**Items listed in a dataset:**

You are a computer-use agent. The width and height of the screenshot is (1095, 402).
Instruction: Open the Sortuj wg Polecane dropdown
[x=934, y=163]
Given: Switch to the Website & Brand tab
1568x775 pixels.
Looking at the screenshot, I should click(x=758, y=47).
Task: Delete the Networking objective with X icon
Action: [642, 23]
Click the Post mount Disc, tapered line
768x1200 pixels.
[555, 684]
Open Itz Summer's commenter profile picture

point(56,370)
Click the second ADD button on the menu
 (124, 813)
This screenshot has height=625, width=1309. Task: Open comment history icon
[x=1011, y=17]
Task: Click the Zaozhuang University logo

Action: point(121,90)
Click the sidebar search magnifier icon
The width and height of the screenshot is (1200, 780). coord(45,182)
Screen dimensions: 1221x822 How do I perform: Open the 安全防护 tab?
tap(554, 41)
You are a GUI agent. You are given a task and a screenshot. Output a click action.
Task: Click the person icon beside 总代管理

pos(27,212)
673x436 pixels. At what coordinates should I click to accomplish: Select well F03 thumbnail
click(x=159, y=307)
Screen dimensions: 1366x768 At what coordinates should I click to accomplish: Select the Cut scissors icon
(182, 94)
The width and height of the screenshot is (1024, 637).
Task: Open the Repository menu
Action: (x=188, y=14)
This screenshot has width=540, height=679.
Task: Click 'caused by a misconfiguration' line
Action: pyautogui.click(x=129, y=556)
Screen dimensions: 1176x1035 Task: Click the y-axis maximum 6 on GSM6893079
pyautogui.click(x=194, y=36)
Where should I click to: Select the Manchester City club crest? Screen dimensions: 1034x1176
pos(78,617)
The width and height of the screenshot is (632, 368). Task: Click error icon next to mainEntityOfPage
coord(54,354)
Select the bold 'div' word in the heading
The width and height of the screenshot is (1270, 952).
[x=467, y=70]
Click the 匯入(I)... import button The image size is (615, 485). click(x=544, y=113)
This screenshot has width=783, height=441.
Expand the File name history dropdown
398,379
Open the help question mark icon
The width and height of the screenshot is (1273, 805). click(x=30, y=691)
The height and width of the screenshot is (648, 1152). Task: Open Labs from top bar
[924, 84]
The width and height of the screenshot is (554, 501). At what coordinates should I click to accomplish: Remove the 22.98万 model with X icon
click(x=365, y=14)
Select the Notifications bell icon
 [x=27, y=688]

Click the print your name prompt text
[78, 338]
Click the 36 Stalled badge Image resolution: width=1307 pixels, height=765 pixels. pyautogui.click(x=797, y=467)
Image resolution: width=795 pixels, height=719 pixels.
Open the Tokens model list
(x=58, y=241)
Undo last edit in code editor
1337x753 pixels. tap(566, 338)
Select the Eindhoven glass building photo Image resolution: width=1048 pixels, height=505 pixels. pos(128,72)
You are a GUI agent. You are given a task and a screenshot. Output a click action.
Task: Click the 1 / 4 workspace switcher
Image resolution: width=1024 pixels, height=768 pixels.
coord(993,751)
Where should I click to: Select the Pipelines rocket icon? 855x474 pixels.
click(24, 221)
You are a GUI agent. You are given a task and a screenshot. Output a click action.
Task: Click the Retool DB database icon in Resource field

**The problem:** All of the records above are to be returned exactly as they stand.

**Answer box:**
You are a computer-use agent. The width and height of the screenshot is (1095, 402).
Instruction: Open the Sortuj wg Polecane dropdown
[x=934, y=163]
Given: Switch to the Website & Brand tab
1568x775 pixels.
Looking at the screenshot, I should click(x=758, y=47).
Task: Delete the Networking objective with X icon
Action: [642, 23]
Click the Post mount Disc, tapered line
768x1200 pixels.
[555, 684]
Open Itz Summer's commenter profile picture

point(56,370)
Click the second ADD button on the menu
 (124, 813)
This screenshot has height=625, width=1309. Task: Open comment history icon
[x=1011, y=17]
Task: Click the Zaozhuang University logo

Action: point(121,90)
Click the sidebar search magnifier icon
The width and height of the screenshot is (1200, 780). coord(45,182)
Screen dimensions: 1221x822 How do I perform: Open the 安全防护 tab?
tap(554, 41)
You are a GUI agent. You are given a task and a screenshot. Output a click action.
Task: Click the person icon beside 总代管理

pos(27,212)
673x436 pixels. At what coordinates should I click to accomplish: Select well F03 thumbnail
click(x=159, y=307)
Screen dimensions: 1366x768 At what coordinates should I click to accomplish: Select the Cut scissors icon
(182, 94)
The width and height of the screenshot is (1024, 637).
Task: Open the Repository menu
Action: (x=188, y=14)
This screenshot has width=540, height=679.
Task: Click 'caused by a misconfiguration' line
Action: pyautogui.click(x=129, y=556)
Screen dimensions: 1176x1035 Task: Click the y-axis maximum 6 on GSM6893079
pyautogui.click(x=194, y=36)
Where should I click to: Select the Manchester City club crest? Screen dimensions: 1034x1176
pos(78,617)
The width and height of the screenshot is (632, 368). Task: Click error icon next to mainEntityOfPage
coord(54,354)
Select the bold 'div' word in the heading
The width and height of the screenshot is (1270, 952).
[x=467, y=70]
Click the 匯入(I)... import button The image size is (615, 485). click(x=544, y=113)
This screenshot has width=783, height=441.
Expand the File name history dropdown
398,379
Open the help question mark icon
The width and height of the screenshot is (1273, 805). click(x=30, y=691)
The height and width of the screenshot is (648, 1152). Task: Open Labs from top bar
[924, 84]
The width and height of the screenshot is (554, 501). At what coordinates should I click to accomplish: Remove the 22.98万 model with X icon
click(x=365, y=14)
Select the Notifications bell icon
 [x=27, y=688]

Click the print your name prompt text
[78, 338]
Click the 36 Stalled badge Image resolution: width=1307 pixels, height=765 pixels. pyautogui.click(x=797, y=467)
Image resolution: width=795 pixels, height=719 pixels.
Open the Tokens model list
(x=58, y=241)
Undo last edit in code editor
1337x753 pixels. tap(566, 338)
Select the Eindhoven glass building photo Image resolution: width=1048 pixels, height=505 pixels. pos(128,72)
You are a GUI agent. You are given a task and a screenshot. Output a click action.
Task: Click the 1 / 4 workspace switcher
Image resolution: width=1024 pixels, height=768 pixels.
coord(993,751)
Where should I click to: Select the Pipelines rocket icon? 855x474 pixels.
click(24, 221)
You are a GUI agent. You are given a task and a screenshot. Output a click action.
Task: Click the Retool DB database icon in Resource field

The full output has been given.